_Problem to work on_: Write out exactly the lines below that run from the line containing "[Office of Justice Programs] (45, 124)" through the last line of the records.

_Dataset excerpts_:

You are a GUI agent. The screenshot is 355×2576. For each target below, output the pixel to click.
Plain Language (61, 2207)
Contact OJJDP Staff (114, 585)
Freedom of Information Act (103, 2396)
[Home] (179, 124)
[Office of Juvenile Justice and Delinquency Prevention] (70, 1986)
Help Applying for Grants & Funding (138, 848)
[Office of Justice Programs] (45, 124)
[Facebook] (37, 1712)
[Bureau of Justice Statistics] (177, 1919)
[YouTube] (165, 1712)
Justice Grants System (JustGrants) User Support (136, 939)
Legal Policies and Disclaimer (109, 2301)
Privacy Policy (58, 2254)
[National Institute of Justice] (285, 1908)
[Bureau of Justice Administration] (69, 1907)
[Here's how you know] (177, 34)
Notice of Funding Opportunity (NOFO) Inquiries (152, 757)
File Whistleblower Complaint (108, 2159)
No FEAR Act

_Worked solution_:
[Office of Justice Programs] (45, 124)
[Facebook] (37, 1712)
[Bureau of Justice Statistics] (177, 1919)
[YouTube] (165, 1712)
Justice Grants System (JustGrants) User Support (136, 939)
Legal Policies and Disclaimer (109, 2301)
Privacy Policy (58, 2254)
[National Institute of Justice] (285, 1908)
[Bureau of Justice Administration] (69, 1907)
[Here's how you know] (177, 34)
Notice of Funding Opportunity (NOFO) Inquiries (152, 757)
File Whistleblower Complaint (108, 2159)
No FEAR Act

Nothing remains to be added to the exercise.